## Directions
Images are to be left out when the records below are printed word for word.
▼
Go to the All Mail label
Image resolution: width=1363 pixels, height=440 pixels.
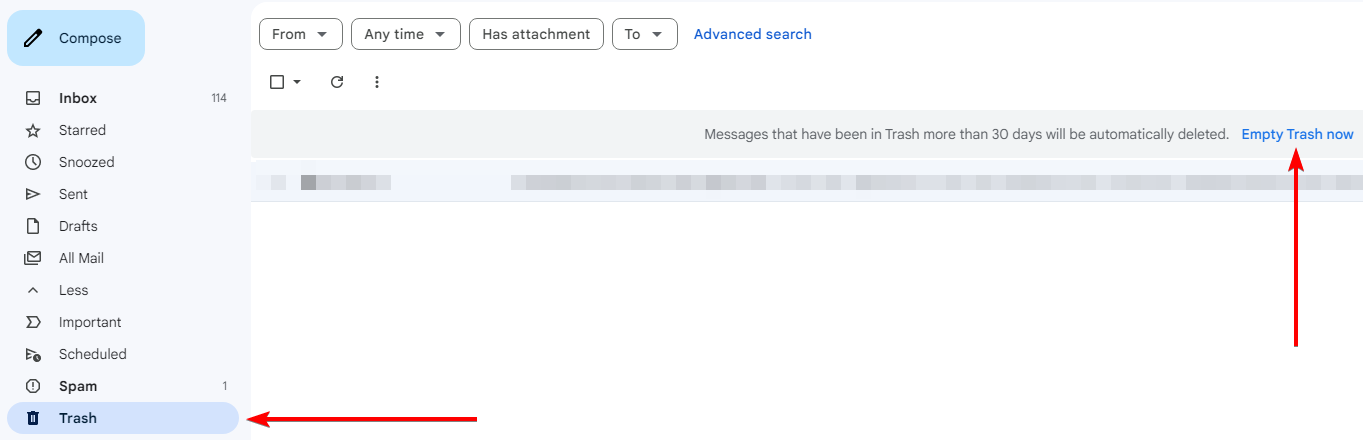[81, 258]
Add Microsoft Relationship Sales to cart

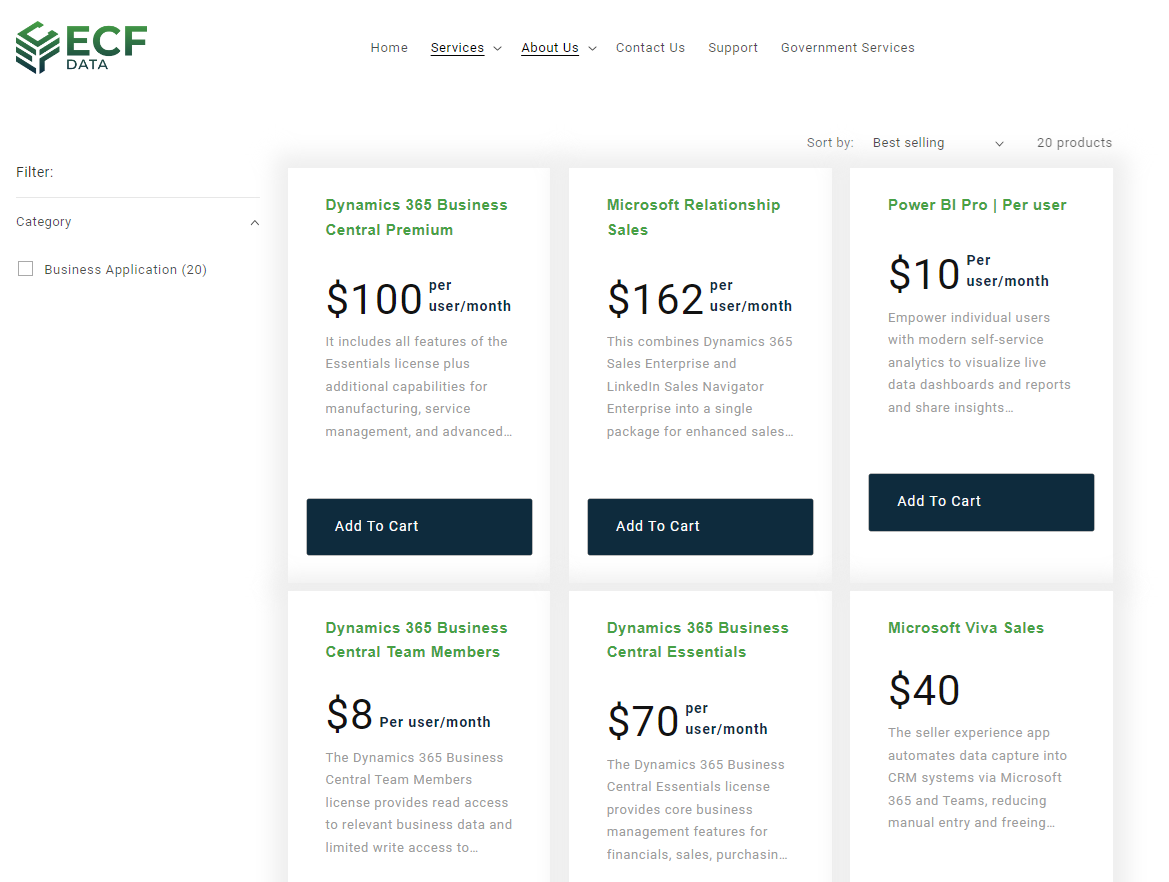pos(700,526)
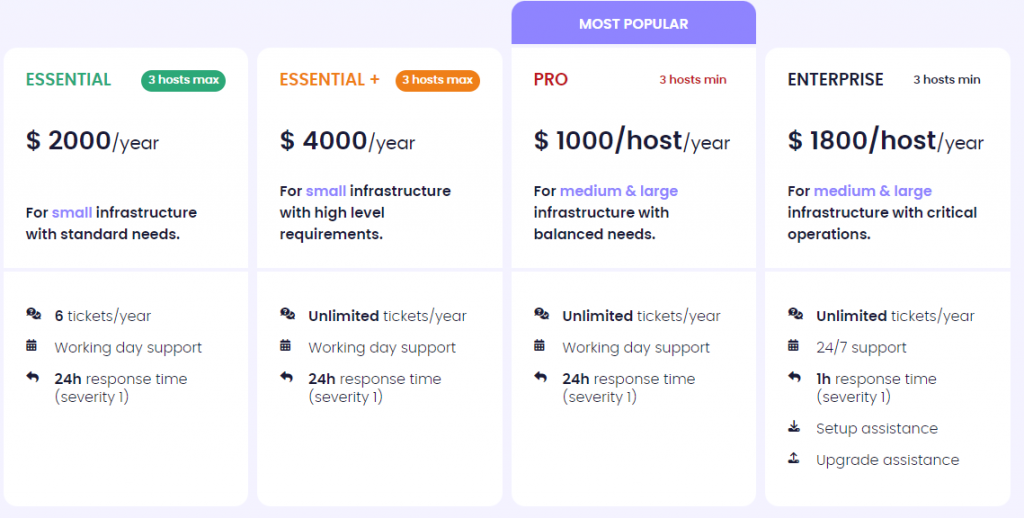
▲
## Result of this exercise
Go to the All Mail label
Image resolution: width=1363 pixels, height=440 pixels.
[81, 258]
Add Microsoft Relationship Sales to cart

pos(700,526)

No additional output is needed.